* **The problem**
Gather every line in the rows below that contains the word "screenshot", and list each one in full.

Records from a dataset
══════════
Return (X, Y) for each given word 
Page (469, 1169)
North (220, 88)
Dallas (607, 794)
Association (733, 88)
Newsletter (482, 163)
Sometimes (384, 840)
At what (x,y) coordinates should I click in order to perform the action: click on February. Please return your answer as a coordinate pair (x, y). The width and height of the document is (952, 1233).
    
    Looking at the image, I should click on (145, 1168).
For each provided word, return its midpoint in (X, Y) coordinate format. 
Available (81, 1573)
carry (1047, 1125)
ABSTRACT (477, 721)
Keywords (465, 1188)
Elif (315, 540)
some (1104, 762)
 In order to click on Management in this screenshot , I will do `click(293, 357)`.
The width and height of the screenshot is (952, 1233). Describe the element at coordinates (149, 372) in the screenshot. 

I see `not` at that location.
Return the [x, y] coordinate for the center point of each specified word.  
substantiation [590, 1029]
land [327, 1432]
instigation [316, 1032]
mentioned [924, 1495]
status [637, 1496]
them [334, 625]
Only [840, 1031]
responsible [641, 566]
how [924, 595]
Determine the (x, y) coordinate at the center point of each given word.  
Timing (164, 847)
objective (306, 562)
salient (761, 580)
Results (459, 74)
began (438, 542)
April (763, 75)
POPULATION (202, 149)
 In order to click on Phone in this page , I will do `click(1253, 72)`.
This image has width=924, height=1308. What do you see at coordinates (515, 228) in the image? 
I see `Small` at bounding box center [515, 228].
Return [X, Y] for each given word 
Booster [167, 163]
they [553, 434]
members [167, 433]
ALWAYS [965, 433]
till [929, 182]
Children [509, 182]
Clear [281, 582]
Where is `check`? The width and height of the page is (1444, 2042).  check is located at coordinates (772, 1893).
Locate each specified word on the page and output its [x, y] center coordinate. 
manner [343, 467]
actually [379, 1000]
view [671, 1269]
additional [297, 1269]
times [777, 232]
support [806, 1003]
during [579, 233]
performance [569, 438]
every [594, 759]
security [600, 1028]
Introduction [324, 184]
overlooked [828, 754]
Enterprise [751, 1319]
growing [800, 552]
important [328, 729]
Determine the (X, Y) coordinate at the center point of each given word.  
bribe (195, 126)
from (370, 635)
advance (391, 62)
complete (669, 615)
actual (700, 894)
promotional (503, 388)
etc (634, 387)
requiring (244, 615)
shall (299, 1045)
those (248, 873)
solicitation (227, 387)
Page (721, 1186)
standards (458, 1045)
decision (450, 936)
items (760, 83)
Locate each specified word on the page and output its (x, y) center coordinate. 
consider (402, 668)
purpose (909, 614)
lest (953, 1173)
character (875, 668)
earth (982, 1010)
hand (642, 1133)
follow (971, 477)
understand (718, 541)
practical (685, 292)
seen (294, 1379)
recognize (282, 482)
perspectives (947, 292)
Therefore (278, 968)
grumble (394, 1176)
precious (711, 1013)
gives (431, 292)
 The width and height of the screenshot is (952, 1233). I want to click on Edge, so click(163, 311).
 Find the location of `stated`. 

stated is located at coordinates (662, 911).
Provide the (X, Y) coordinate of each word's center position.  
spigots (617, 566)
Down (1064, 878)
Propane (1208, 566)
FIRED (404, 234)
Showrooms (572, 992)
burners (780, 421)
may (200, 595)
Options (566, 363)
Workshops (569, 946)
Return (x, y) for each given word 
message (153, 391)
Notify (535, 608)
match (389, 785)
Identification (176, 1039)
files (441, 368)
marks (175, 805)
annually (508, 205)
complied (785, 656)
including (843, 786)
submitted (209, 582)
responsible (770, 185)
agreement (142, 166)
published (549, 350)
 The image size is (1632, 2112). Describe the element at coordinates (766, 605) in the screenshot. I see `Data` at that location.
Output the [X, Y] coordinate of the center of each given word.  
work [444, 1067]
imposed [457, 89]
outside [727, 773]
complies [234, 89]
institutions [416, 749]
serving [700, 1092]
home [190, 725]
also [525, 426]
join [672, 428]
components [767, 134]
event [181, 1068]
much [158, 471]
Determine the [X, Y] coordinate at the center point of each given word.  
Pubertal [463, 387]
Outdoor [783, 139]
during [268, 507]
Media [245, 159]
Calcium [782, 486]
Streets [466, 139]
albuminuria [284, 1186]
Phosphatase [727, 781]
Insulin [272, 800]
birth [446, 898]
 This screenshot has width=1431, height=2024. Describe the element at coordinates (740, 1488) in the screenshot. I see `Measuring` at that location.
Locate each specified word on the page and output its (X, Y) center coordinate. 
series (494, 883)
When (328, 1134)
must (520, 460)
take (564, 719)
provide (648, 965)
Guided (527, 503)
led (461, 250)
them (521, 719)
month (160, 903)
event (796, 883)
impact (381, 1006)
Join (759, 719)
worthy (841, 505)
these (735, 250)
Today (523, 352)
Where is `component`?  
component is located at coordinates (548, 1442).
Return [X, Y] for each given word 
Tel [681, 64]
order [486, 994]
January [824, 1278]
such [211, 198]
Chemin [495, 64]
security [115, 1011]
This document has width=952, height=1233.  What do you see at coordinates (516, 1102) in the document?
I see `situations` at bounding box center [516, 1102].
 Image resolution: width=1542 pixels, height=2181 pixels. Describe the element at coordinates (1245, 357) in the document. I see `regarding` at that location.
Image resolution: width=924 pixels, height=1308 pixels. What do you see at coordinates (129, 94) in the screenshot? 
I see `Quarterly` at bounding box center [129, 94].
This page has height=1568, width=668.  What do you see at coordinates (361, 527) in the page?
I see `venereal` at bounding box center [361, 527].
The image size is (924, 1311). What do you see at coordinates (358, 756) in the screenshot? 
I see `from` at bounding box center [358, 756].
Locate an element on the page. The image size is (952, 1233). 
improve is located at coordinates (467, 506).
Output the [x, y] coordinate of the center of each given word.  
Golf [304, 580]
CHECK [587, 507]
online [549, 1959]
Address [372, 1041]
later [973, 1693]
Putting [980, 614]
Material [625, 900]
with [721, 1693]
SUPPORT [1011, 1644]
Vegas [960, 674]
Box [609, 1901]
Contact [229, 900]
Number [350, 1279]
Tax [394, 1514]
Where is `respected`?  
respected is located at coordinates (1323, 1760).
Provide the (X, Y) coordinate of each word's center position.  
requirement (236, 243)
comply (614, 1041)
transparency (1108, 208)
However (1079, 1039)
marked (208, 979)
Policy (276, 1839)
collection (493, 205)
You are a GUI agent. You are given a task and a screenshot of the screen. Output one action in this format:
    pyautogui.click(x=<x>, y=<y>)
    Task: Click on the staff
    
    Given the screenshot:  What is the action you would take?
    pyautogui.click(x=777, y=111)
══════════
* **Solution for this task**
 In order to click on Management in this screenshot , I will do `click(293, 357)`.
The width and height of the screenshot is (952, 1233). Describe the element at coordinates (149, 372) in the screenshot. 
 The width and height of the screenshot is (952, 1233). I want to click on Edge, so click(163, 311).
 The image size is (1632, 2112). Describe the element at coordinates (766, 605) in the screenshot. I see `Data` at that location.
 This screenshot has width=1431, height=2024. Describe the element at coordinates (740, 1488) in the screenshot. I see `Measuring` at that location.
Image resolution: width=924 pixels, height=1308 pixels. What do you see at coordinates (129, 94) in the screenshot? 
The image size is (924, 1311). What do you see at coordinates (358, 756) in the screenshot? 
You are a GUI agent. You are given a task and a screenshot of the screen. Output one action in this format:
    Given the screenshot:  What is the action you would take?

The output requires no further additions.